= Switch virtual interface =

Logical layer-3 interface on a multilayer network switch

A switch virtual interface (SVI) or routed VLAN interface (RVI) is a virtual network interface that represents a logical layer-3 interface on a multilayer network switch.

VLANs divide broadcast domains in a local area network (LAN) environment. Whenever hosts in one VLAN need to communicate with hosts in another VLAN, the traffic must be routed between them. This is known as inter-VLAN routing. On layer-3 switches it is accomplished by the creation of layer-3 interfaces (SVIs).

An SVI is a virtual routed interface that connects a VLAN on the device to the Layer 3 router engine on the same device. Only one VLAN interface can be associated with a VLAN, but you need to configure a VLAN interface for a VLAN only when you want to route between VLANs or to provide IP host connectivity to the device through a virtual routing and forwarding (VRF) instance that is not the management VRF. When you enable VLAN interface creation, a switch creates a VLAN interface for the default VLAN (VLAN 1) to permit remote switch administration.

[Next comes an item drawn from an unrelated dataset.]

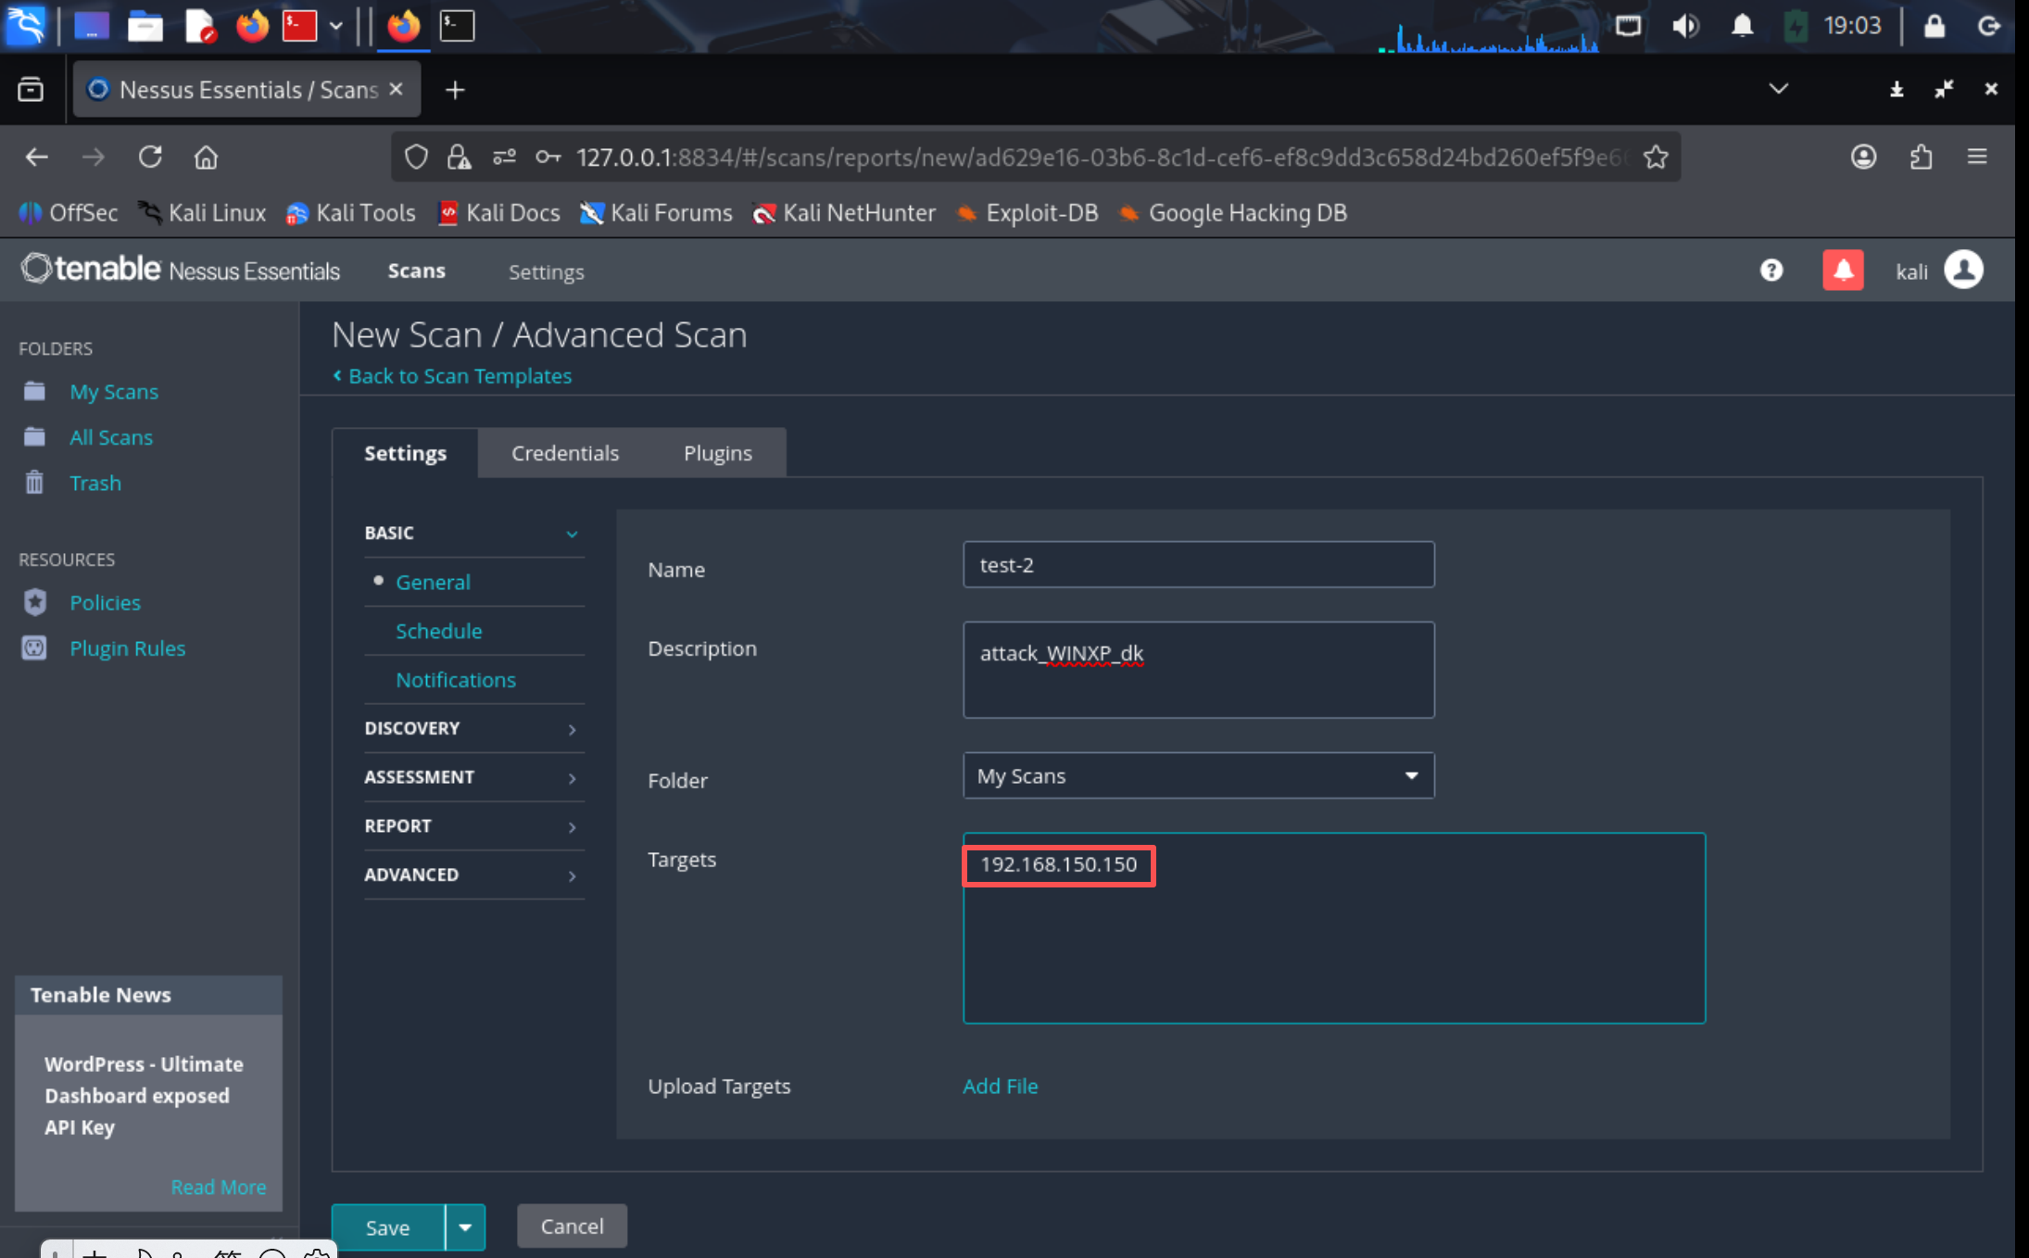
Task: Switch to the Credentials tab
Action: 565,453
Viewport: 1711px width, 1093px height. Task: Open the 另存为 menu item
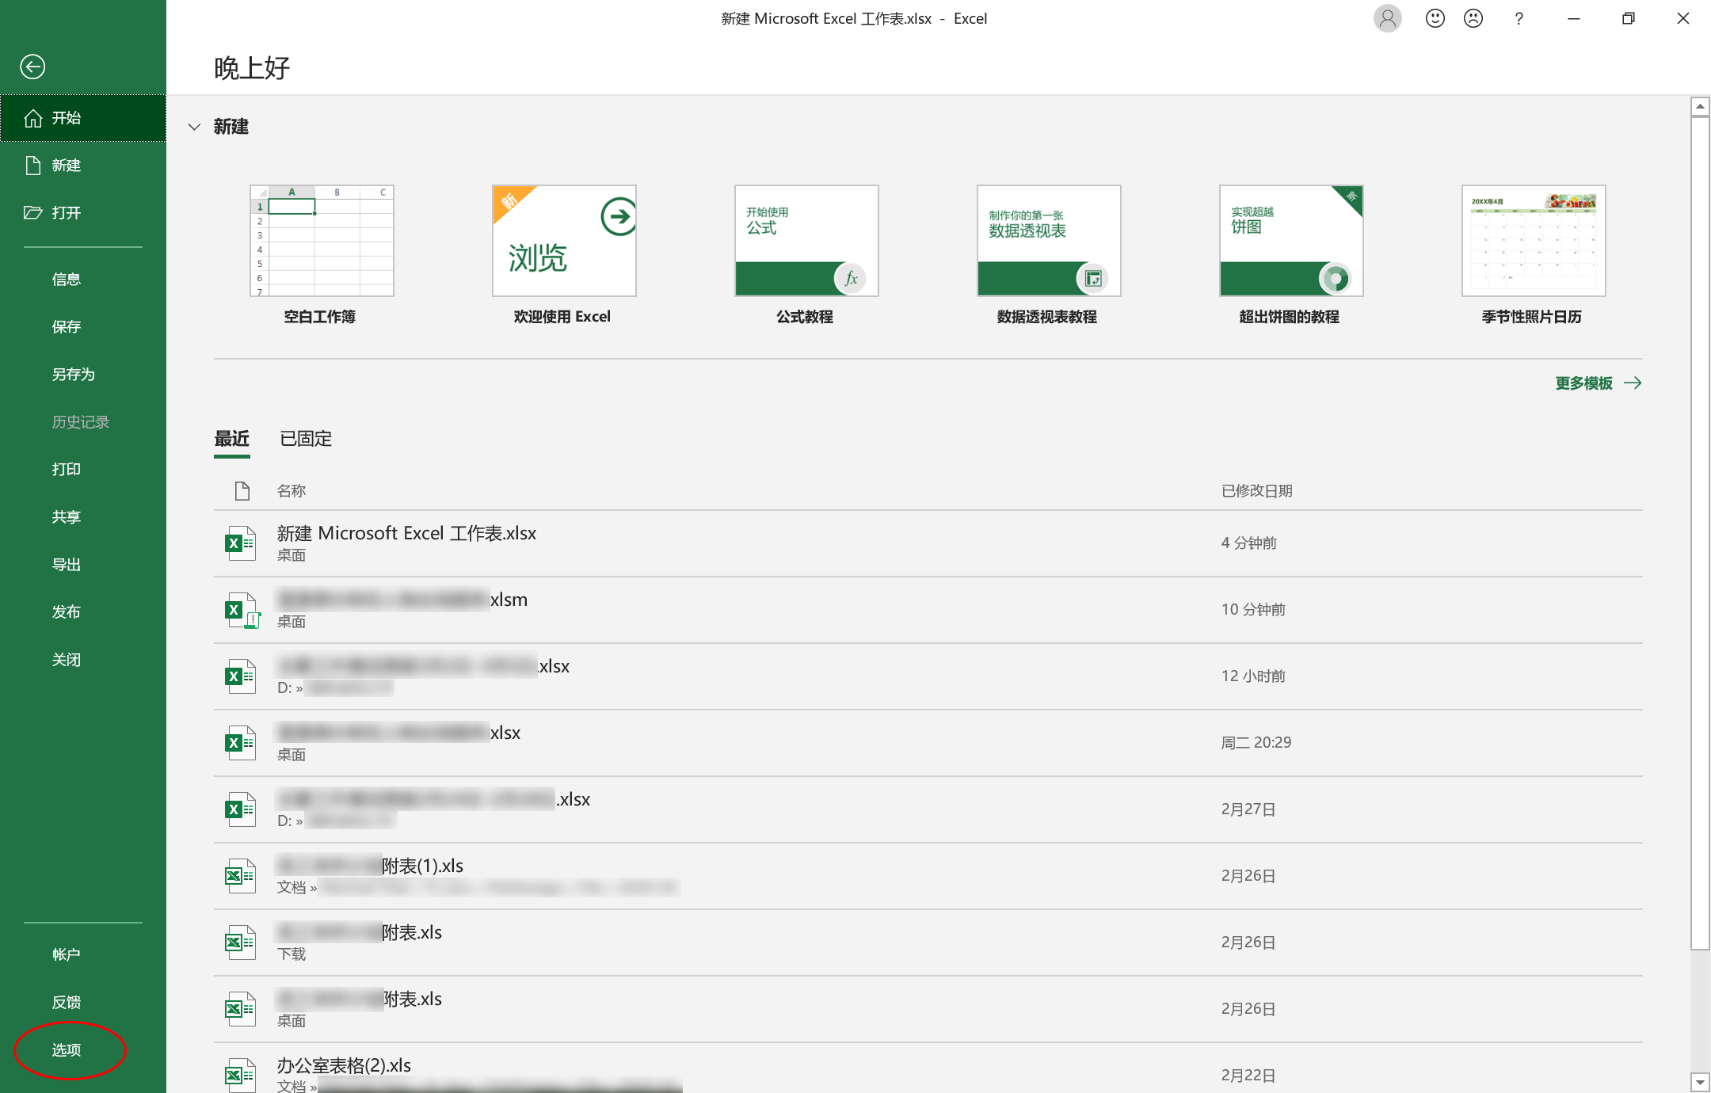(x=73, y=374)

SVIs are generally configured for a VLAN for the following reasons:
- To allow traffic to be routed between VLANs by providing a default gateway for the VLAN.
- To provide fallback bridging (if required for non-routable protocols).
- To provide Layer 3 IP connectivity to the switch.
- To support bridging configurations and routing protocol.
- To provide an access layer - 'Routed Access' Configuration (in lieu of Spanning Tree Protocol)

Advantages include:
- Much faster than router-on-a-stick, because everything is hardware-switched and -routed.
- No need for external links from the switch to a router for routing.
- Not limited to one link. Layer 2 EtherChannels can be used between the switches to get more bandwidth.
- Latency is much lower, because it does not need to leave the switch.